Nothing but the lines from the one with "This screenshot has width=731, height=638." through the final line of the entries should appear in the answer, copied exactly and without pictures.

-- Entries supplied follows --

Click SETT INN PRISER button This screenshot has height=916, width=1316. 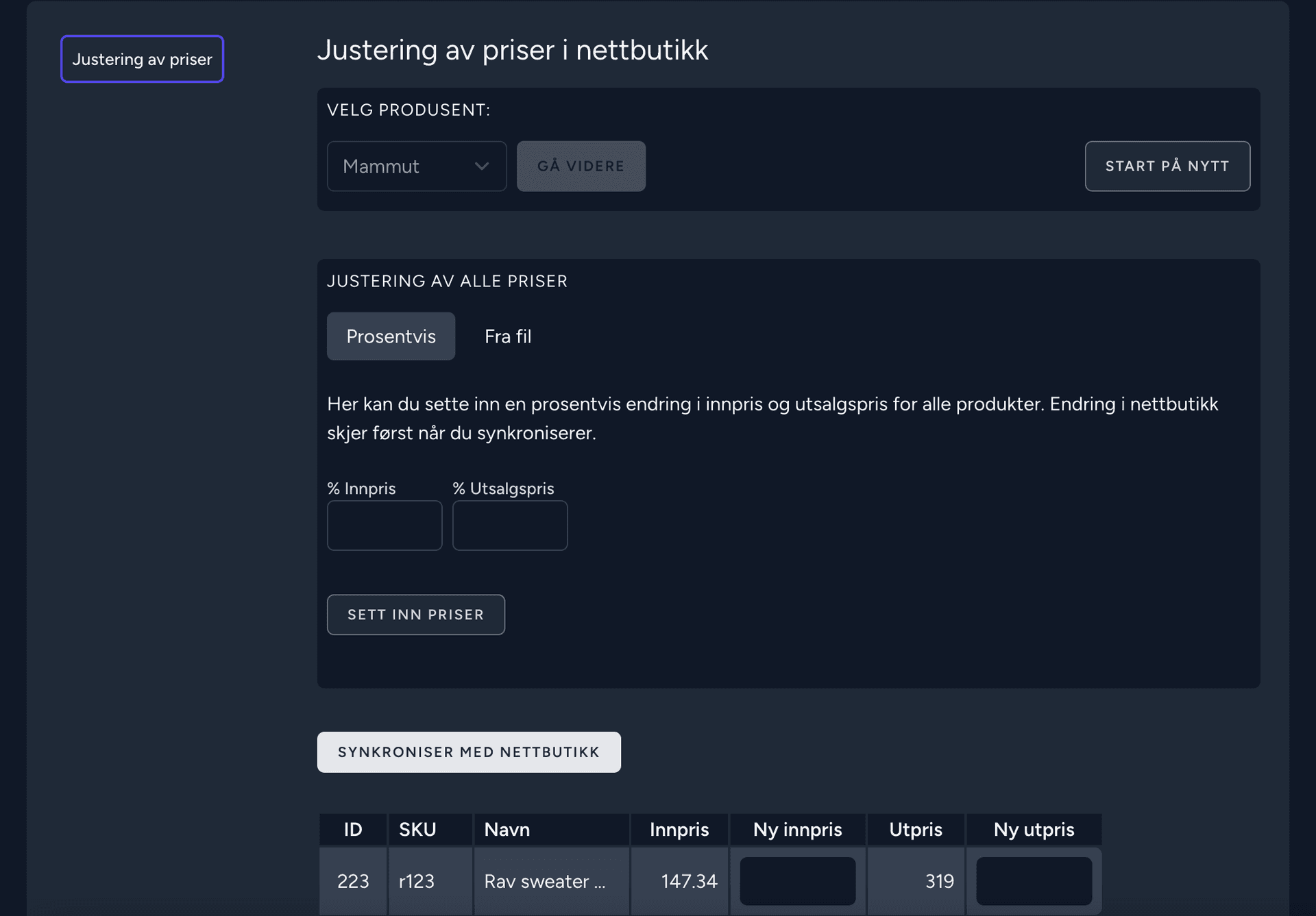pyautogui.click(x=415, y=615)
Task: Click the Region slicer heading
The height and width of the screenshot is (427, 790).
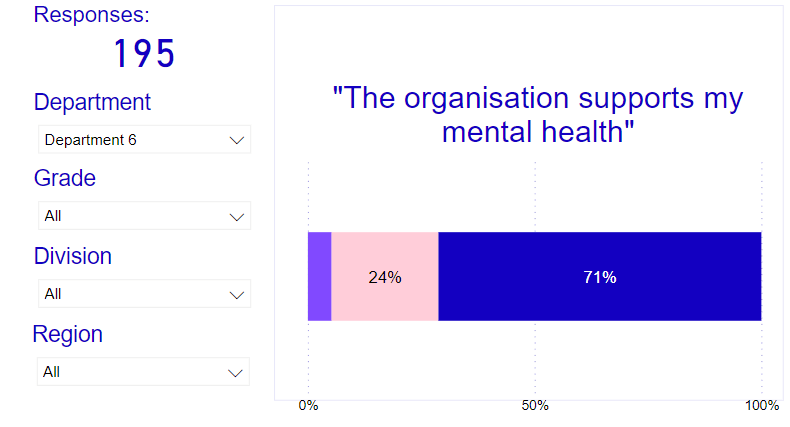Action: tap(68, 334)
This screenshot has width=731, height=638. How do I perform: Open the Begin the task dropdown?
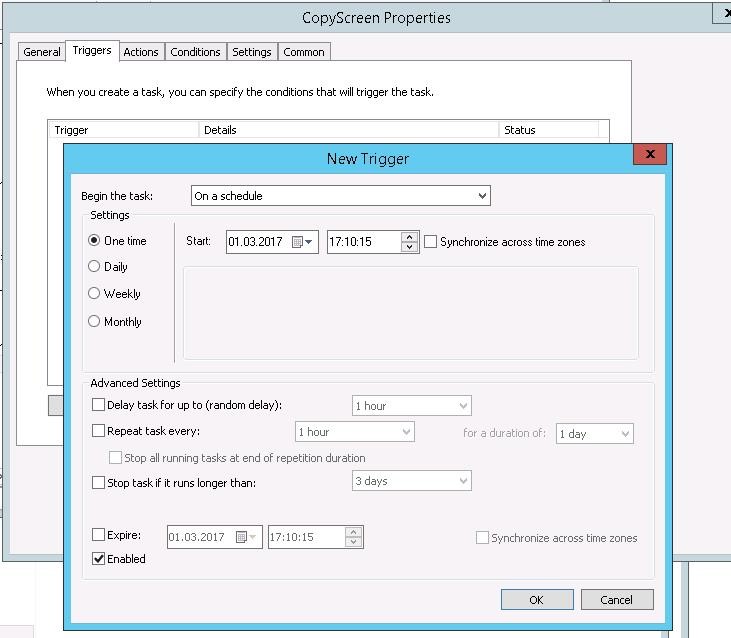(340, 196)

-- Entries supplied concluded --

*Solution*.
This screenshot has width=731, height=638. How do I perform: Open the Begin the task dropdown?
(340, 196)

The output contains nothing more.